Las declaraciones de las autoridades deslindando las muertes de su ejercicio como profesionales de la información y el desinterés generalizado por la situación de inseguridad en la que tenemos que vivir nos mueven a denunciar públicamente, tanto en el país como a nivel internacional, la actitud del gobierno ante su principal responsabilidad: garantizar la vida y la seguridad de las personas.

¡Basta de ataques a periodistas!
¡Basta de ataques a periodistas!

El lunes fue asesinado Carlos Alberto Orellana Chávez, locutor y periodista, director del noticiero local Noticias y Más, que se transmite en Optimo 23, un canal de televisión por cable, en el departamento de Suchitepéquez.

Los restos del colega fueron encontrados con un balazo en el cráneo, en la finca Villa Linda, en San Bernardino, y según las primeras investigaciones, la víctima había sido secuestrada. La noticia nos encuentra todavía de luto por la muerte violenta de tres profesionales de la información, dos asesinados en Jutiapa, Jaime Napoleón Jarquín y Luis Alberto Lemus Ruano; Luis Lima, ultimado en Zacapa, y hoy, Orellana Chávez. Además del grave atentado sufrido por el corresponsal de varios medios nacionales Fredy Rodas, quien afortunadamente se salvó. El supuesto sicario fue detenido en Mazatenango, pero hasta el momento no se conoce ni el móvil del delito ni quienes más están involucrados en el mismo. Es justo reconocer que se puso empeño en el esclarecimiento de dicho atentado, pero no es suficiente, tenemos que saber qué es lo que está sucediendo con estos ataques, quiénes son los responsables y cuáles son los motivos, y, lo más importante, que avancen las investigaciones y se someta a la justicia a los culpables.

Con esta muerte ya superamos este año a nuestro vecino Honduras, donde dos periodistas han sido asesinados, e incluso a México, en donde cuatro colegas perdieron la vida a manos de criminales. Este daño a nuestro gremio es ya irreversible y los mensajes que se están enviando con estas muertes, si no se aclaran, se pueden interpretar como una intención de silenciar a la prensa.
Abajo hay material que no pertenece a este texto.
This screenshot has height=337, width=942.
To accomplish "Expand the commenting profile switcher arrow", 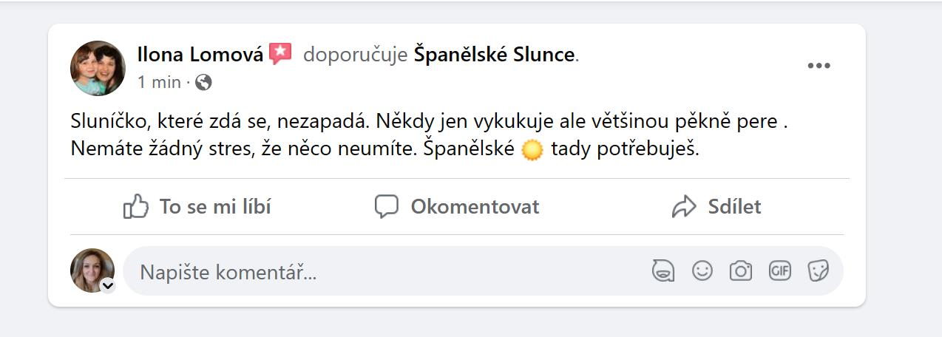I will pyautogui.click(x=108, y=286).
No satisfacen las declaraciones oficiales. El ministro de Gobernación no es el indicado para asegurar que los ataques son de tipo personal. El ente encargado de la investigación es el Ministerio Público, trabajo que debe llevar a cabo de forma seria, responsable y con sentido de proceso. Las hipótesis deben ser comprobadas. Desestimar a primera vista los móviles de un crimen es imprudente. Necesitamos saber de la fuente idónea y sobre la base de las averiguaciones comprobadas si efectivamente nuestros colegas están siendo víctimas del clima de inseguridad en el que vivimos y que este gobierno no ha sido capaz de controlar o son ataques dirigidos contra la prensa.

Este gobierno ya tiene el estigma de la muerte de periodistas; del 2003 a la fecha han sido asesinados 22, cuatro este año.

Hemos enviado alertas internacionales y una vez más exigimos que las autoridades cumplan con su obligación de combatir la violencia, y en nuestro caso, de impulsar un mecanismo de protección.

  1. Ileana Alamilla, periodista guatemalteca, fallecida en enero de 2018.